WORK TASK: Please repeat the listing below in its entirety, exactly.

[RECORDS SHOWN — start]

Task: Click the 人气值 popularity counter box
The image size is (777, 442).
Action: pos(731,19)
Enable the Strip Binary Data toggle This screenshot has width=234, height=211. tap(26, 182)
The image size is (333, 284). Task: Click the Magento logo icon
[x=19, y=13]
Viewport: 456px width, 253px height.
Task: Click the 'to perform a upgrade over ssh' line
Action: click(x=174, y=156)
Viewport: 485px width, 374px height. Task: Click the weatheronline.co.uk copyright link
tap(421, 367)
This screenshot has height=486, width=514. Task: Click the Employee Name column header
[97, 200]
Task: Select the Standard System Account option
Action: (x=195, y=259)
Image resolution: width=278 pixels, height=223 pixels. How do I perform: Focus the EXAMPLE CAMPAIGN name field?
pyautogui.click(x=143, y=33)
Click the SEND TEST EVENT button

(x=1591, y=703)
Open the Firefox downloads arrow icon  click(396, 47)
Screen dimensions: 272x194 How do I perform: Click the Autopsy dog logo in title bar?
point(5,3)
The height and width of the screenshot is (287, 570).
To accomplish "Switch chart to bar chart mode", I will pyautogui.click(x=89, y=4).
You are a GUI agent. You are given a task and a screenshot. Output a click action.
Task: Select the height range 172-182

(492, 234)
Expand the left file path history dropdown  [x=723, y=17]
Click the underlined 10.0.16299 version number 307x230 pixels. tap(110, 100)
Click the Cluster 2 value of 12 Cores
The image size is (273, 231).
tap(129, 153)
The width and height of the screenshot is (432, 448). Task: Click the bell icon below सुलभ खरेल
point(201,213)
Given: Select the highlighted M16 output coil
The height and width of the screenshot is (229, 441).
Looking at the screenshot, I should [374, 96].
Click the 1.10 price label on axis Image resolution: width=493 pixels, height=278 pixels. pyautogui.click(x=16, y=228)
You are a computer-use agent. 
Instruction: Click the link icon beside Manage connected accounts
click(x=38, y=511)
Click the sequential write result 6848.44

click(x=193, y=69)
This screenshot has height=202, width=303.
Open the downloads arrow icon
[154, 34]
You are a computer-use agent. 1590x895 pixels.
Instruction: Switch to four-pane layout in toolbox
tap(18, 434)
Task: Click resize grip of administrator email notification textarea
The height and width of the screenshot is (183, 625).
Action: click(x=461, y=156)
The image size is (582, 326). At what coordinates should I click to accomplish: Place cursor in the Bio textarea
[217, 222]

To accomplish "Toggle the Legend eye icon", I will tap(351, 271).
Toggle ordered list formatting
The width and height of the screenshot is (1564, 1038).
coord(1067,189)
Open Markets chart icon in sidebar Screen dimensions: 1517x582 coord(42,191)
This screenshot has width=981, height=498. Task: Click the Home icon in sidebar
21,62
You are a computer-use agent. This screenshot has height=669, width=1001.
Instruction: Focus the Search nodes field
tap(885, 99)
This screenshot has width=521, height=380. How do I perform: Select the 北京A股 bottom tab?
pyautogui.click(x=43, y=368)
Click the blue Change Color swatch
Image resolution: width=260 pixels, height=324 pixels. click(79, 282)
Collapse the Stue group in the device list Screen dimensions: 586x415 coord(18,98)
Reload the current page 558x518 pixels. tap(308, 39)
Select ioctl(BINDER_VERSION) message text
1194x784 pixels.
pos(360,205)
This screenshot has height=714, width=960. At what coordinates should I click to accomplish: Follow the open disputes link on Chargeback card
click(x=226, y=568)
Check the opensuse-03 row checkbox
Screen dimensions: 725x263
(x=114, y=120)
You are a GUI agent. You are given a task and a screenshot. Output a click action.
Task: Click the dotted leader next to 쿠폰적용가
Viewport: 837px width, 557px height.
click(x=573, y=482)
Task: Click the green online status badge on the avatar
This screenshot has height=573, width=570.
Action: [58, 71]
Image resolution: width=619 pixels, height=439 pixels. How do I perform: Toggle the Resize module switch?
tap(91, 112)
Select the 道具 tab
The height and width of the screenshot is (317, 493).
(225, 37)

[RECORDS SHOWN — finish]

THE COMPLETED TASK:
Task: Click the 人气值 popularity counter box
The image size is (777, 442).
Action: pos(731,19)
Enable the Strip Binary Data toggle This screenshot has width=234, height=211. tap(26, 182)
The image size is (333, 284). Task: Click the Magento logo icon
[x=19, y=13]
Viewport: 456px width, 253px height.
Task: Click the 'to perform a upgrade over ssh' line
Action: click(x=174, y=156)
Viewport: 485px width, 374px height. Task: Click the weatheronline.co.uk copyright link
tap(421, 367)
This screenshot has height=486, width=514. Task: Click the Employee Name column header
[97, 200]
Task: Select the Standard System Account option
Action: (x=195, y=259)
Image resolution: width=278 pixels, height=223 pixels. How do I perform: Focus the EXAMPLE CAMPAIGN name field?
pyautogui.click(x=143, y=33)
Click the SEND TEST EVENT button

(x=1591, y=703)
Open the Firefox downloads arrow icon  click(396, 47)
Screen dimensions: 272x194 How do I perform: Click the Autopsy dog logo in title bar?
point(5,3)
The height and width of the screenshot is (287, 570).
To accomplish "Switch chart to bar chart mode", I will pyautogui.click(x=89, y=4).
You are a GUI agent. You are given a task and a screenshot. Output a click action.
Task: Select the height range 172-182

(492, 234)
Expand the left file path history dropdown  [x=723, y=17]
Click the underlined 10.0.16299 version number 307x230 pixels. tap(110, 100)
Click the Cluster 2 value of 12 Cores
The image size is (273, 231).
tap(129, 153)
The width and height of the screenshot is (432, 448). Task: Click the bell icon below सुलभ खरेल
point(201,213)
Given: Select the highlighted M16 output coil
The height and width of the screenshot is (229, 441).
Looking at the screenshot, I should [374, 96].
Click the 1.10 price label on axis Image resolution: width=493 pixels, height=278 pixels. pyautogui.click(x=16, y=228)
You are a computer-use agent. 
Instruction: Click the link icon beside Manage connected accounts
click(x=38, y=511)
Click the sequential write result 6848.44

click(x=193, y=69)
This screenshot has height=202, width=303.
Open the downloads arrow icon
[154, 34]
You are a computer-use agent. 1590x895 pixels.
Instruction: Switch to four-pane layout in toolbox
tap(18, 434)
Task: Click resize grip of administrator email notification textarea
The height and width of the screenshot is (183, 625).
Action: click(x=461, y=156)
The image size is (582, 326). At what coordinates should I click to accomplish: Place cursor in the Bio textarea
[217, 222]

To accomplish "Toggle the Legend eye icon", I will tap(351, 271).
Toggle ordered list formatting
The width and height of the screenshot is (1564, 1038).
coord(1067,189)
Open Markets chart icon in sidebar Screen dimensions: 1517x582 coord(42,191)
This screenshot has width=981, height=498. Task: Click the Home icon in sidebar
21,62
You are a computer-use agent. This screenshot has height=669, width=1001.
Instruction: Focus the Search nodes field
tap(885, 99)
This screenshot has width=521, height=380. How do I perform: Select the 北京A股 bottom tab?
pyautogui.click(x=43, y=368)
Click the blue Change Color swatch
Image resolution: width=260 pixels, height=324 pixels. click(79, 282)
Collapse the Stue group in the device list Screen dimensions: 586x415 coord(18,98)
Reload the current page 558x518 pixels. tap(308, 39)
Select ioctl(BINDER_VERSION) message text
1194x784 pixels.
pos(360,205)
This screenshot has height=714, width=960. At what coordinates should I click to accomplish: Follow the open disputes link on Chargeback card
click(x=226, y=568)
Check the opensuse-03 row checkbox
Screen dimensions: 725x263
(x=114, y=120)
You are a GUI agent. You are given a task and a screenshot. Output a click action.
Task: Click the dotted leader next to 쿠폰적용가
Viewport: 837px width, 557px height.
click(x=573, y=482)
Task: Click the green online status badge on the avatar
This screenshot has height=573, width=570.
Action: [58, 71]
Image resolution: width=619 pixels, height=439 pixels. How do I perform: Toggle the Resize module switch?
tap(91, 112)
Select the 道具 tab
The height and width of the screenshot is (317, 493).
(225, 37)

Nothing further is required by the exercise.